● WHAT THE EXERCISE ASKS:
Could you filter the data below down to the lines that hold the word "Pick"?

(Collected data entries)
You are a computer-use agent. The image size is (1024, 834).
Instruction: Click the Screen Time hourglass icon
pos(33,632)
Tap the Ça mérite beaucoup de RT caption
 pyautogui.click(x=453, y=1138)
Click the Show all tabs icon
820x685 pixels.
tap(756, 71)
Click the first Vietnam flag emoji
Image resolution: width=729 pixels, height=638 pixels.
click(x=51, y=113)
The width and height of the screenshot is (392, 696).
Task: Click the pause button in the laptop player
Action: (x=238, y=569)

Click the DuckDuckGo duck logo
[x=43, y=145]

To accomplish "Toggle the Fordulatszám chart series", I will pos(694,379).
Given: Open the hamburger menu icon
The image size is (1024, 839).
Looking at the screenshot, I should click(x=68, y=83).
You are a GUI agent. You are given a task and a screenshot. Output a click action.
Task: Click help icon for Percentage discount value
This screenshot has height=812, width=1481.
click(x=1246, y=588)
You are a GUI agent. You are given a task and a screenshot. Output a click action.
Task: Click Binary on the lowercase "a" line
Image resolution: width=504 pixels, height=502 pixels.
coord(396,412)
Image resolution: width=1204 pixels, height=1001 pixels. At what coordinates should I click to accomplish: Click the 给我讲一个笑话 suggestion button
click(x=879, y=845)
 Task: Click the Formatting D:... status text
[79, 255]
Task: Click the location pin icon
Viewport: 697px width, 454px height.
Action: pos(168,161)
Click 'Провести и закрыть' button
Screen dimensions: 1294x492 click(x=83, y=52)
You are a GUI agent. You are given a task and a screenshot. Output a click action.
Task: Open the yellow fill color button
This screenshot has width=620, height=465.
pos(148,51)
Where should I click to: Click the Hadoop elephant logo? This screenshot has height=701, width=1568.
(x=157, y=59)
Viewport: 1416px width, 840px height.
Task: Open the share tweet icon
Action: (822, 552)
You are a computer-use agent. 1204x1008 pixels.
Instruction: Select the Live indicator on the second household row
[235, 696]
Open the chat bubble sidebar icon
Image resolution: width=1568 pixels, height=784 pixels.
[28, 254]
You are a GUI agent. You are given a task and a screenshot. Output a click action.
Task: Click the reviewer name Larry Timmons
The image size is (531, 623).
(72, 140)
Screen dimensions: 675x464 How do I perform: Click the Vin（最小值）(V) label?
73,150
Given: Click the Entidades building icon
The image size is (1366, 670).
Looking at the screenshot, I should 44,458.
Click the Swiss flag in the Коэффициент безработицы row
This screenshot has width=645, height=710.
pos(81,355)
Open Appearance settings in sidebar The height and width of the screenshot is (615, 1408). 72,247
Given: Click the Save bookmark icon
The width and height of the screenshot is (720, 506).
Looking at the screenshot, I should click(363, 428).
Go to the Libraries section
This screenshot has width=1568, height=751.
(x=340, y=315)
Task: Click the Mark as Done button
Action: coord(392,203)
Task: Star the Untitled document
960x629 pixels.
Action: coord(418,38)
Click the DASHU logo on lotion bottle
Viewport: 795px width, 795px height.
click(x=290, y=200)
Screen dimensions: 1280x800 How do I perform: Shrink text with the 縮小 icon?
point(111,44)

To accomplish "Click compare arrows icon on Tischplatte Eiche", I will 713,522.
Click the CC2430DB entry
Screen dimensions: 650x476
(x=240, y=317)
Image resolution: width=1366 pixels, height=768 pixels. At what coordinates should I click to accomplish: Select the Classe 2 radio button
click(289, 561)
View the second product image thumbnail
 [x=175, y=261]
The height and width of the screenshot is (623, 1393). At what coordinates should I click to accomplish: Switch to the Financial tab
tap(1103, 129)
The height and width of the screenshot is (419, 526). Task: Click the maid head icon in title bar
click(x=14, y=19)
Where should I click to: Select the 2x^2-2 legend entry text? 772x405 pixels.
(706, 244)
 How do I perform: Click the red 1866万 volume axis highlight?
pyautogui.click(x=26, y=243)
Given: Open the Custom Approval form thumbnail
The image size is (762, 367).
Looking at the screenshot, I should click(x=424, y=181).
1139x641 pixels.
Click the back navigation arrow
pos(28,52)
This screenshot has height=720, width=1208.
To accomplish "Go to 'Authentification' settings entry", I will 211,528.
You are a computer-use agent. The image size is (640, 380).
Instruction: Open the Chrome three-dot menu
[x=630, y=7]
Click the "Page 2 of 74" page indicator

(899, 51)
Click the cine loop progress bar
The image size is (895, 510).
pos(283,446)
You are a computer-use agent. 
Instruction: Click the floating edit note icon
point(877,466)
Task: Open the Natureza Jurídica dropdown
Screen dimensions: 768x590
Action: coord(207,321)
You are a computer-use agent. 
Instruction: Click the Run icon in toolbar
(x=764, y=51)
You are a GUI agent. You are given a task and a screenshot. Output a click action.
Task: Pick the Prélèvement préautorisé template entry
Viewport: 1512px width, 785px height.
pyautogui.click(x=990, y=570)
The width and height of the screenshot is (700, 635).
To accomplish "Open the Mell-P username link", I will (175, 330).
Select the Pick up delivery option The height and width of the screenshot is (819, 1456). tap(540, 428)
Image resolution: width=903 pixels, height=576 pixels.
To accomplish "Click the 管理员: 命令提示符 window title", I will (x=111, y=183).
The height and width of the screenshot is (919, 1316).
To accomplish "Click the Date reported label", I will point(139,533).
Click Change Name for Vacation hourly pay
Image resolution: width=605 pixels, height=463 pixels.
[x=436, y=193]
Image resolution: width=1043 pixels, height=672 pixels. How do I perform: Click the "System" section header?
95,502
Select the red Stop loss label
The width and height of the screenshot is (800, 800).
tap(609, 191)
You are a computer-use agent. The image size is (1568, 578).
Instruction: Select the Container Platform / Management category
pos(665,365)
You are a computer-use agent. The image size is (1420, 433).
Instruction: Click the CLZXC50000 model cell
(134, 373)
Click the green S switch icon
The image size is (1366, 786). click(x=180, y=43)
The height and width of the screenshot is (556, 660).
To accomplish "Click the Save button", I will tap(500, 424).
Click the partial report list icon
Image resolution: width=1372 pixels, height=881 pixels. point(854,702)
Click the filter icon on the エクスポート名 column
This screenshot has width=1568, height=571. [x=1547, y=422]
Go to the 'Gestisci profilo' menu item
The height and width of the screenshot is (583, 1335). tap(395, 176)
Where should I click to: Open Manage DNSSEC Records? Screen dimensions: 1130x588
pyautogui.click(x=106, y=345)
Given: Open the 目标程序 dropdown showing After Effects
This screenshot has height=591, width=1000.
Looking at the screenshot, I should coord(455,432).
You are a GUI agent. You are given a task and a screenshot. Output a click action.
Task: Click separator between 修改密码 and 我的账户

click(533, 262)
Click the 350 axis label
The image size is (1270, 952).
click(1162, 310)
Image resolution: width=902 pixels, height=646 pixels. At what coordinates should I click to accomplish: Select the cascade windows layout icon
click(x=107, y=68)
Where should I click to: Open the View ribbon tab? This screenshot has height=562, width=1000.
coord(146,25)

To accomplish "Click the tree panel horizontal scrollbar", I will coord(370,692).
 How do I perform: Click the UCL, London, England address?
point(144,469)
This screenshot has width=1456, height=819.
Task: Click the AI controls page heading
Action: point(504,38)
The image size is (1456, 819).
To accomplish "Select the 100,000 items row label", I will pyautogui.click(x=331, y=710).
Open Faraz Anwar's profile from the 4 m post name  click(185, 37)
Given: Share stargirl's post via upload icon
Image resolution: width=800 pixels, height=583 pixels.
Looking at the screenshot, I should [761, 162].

● YOUR SOLUTION:
Task: Pick the Prélèvement préautorisé template entry
Select the Pick up delivery option The height and width of the screenshot is (819, 1456). tap(540, 428)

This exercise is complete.